Our daughter is home for the holidays. What better way to spend the time than having her wisdom teeth extracted?!? We were hoping that she wouldn’t need to have this procedure done, but you know what they say about the best laid plans…
As I write this, she is taking a nap in the family room>>> still highly medicated from the morning’s earlier surgery. Our son had his wisdom teeth taken out when he was a little younger than she is, and we made several mistakes (that we learned from!) with his surgery.
For anyone looking at this process: consider the actual time of the surgery. I am so much happier with our daughter’s time of 8:30 AM. This way I can keep an eye on her all day long, making sure that everything is 100% OK before bedtime. My son did his own scheduling (mid-afternoon) which meant that I worried throughout the night and kept checking on him while he was asleep (more like “passed out” from the anesthesia.)

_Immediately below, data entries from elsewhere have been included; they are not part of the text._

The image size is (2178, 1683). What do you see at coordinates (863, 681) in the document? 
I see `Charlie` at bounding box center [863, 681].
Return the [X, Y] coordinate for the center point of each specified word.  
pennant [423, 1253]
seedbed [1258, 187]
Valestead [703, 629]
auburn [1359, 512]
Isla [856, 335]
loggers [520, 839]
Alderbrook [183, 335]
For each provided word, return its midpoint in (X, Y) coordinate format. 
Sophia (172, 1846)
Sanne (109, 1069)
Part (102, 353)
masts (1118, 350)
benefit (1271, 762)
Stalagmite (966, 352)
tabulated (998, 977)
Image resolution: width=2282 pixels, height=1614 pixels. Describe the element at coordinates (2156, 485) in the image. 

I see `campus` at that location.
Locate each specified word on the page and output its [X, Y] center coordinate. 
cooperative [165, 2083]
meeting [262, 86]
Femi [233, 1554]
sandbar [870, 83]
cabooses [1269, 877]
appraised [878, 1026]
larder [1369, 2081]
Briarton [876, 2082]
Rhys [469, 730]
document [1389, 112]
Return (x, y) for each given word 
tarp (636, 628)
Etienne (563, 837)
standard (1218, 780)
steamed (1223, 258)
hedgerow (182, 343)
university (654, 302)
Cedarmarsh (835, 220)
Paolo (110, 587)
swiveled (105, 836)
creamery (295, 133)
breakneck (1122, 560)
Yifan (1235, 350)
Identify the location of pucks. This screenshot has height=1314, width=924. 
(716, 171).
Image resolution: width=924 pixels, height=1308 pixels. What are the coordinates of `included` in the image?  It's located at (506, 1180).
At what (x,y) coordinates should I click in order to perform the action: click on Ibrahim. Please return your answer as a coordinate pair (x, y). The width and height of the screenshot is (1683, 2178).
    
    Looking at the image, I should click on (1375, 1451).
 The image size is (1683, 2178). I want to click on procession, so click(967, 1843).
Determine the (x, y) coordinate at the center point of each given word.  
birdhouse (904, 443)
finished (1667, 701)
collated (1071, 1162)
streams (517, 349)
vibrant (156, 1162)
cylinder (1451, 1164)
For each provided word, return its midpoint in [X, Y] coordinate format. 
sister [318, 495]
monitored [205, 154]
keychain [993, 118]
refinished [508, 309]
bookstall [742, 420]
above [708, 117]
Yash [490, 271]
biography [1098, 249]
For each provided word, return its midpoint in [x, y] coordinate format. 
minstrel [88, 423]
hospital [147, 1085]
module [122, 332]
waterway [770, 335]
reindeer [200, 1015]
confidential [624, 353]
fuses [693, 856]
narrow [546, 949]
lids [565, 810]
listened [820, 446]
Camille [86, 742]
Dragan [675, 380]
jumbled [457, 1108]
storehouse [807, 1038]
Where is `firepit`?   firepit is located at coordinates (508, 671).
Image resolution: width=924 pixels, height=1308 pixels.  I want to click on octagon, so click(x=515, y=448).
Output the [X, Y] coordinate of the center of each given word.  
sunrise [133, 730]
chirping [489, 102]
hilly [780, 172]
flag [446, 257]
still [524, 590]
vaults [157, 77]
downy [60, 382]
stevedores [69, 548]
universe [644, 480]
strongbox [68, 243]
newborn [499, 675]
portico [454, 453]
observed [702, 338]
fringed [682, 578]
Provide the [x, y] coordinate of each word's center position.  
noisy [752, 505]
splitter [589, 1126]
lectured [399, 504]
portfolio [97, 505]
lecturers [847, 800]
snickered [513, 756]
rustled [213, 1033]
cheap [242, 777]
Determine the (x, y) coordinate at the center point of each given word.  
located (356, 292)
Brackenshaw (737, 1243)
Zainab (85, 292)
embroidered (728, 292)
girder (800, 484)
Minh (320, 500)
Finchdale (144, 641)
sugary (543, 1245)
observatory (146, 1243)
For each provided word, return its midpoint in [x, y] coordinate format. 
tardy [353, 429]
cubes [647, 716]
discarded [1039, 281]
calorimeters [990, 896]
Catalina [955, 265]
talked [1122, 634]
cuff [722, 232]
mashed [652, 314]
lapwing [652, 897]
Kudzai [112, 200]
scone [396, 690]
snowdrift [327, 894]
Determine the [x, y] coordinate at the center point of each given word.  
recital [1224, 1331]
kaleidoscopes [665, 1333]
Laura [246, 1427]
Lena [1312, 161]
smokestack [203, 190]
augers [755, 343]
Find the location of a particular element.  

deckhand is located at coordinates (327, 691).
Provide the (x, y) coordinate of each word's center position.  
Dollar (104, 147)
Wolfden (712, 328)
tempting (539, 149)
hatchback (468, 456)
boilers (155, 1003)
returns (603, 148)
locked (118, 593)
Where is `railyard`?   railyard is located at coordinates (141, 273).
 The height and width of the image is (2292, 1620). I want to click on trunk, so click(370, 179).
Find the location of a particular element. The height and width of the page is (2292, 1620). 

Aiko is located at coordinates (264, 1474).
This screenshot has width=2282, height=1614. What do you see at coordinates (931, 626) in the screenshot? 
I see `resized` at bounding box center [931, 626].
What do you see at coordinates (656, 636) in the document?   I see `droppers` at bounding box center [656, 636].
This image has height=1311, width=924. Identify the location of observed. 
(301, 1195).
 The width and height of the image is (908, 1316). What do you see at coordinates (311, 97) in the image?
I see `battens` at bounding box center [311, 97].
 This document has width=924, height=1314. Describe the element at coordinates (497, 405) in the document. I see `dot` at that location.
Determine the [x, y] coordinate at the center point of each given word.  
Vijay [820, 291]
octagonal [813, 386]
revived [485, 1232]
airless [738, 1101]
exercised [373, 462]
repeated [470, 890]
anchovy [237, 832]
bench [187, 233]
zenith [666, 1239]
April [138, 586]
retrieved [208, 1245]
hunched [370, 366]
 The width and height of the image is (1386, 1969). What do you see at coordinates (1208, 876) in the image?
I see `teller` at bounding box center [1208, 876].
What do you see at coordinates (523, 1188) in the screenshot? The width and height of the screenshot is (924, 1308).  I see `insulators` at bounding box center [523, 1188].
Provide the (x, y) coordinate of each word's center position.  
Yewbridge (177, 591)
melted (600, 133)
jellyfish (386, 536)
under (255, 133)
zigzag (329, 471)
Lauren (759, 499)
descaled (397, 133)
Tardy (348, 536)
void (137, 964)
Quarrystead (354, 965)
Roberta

The other difference between their wisdom teeth procedures. My husband insisted that our son was an adult (over 18) and that he could handle the pre-op decisions. What a mistake that was! His oral surgeon actually had an “assembly line” going!!! He would anesthetize one patient, go extract another patient’s teeth, go work on another patient, ETC. All in all he had FOUR dental chairs going at the same time! (That explained how this particular dentist was able to work such a short week!) I insisted on going to the oral surgeon”s office with my daughter, and although I let her do most of the talking, I had a few questions of my own!
Anyway, I don’t mean to add one more worry to the already-long list of parental concerns for those of you who are parents of younger children, but I really don’t see the wisdom of wisdom teeth. I mean, if man can walk on the moon, why haven’t we evolved enough to no longer have those pesky molars in our mouths!
When I was in my mid-40’s, I woke up one morning with an odd feeling in my mouth: not quite a toothache but…. I made a dental appointment. When my dentist peered into my mouth, he exclaimed that I still had my wisdom teeth. Since I had never had any teeth pulled, I guess I knew that. He told me I was the oldest person he knew who still had their wisdom teeth. My son is nearly 30 and still has his also. My mother always said I inherited her father’s teeth. He was an Italian immigrant who never visited a dentist that we knew of, and had every tooth in his mouth when he died – including perhaps his wisdom teeth. A few years ago my son sent me an email that said “Hey, Mom! Thanks for the teeth.” His dentist said he had some of the best teeth he had ever seen. Since I’ve had to struggle with my weight all of my life, it seems only fair that SOMETHING should work out. Mine are my teeth!
Danna - cozy mystery list says
Are we related?!? My great grandmother and grandmother, as well as my father, had all of their own teeth… in perfect condition (for their ages… 98, 86, and 79.) Unfortunately, both of our children’s mouths started crowding (after years of braces and retainers) so they both made the decisions to have their wisdom teeth extracted.
My husband and I believe that wisdom teeth (if they don’t crowd your mouth) and tonsils (if they don’t cause chronic throat infections) are superfluous surgeries… pretty much benefiting the surgeons who perform these operations. (Of course, these are only our opinions, and we certainly don’t endorse/push them!)
It sure is nice to be appreciated by sons and daughters. How nice that your son took the time to write that message of thanks to you!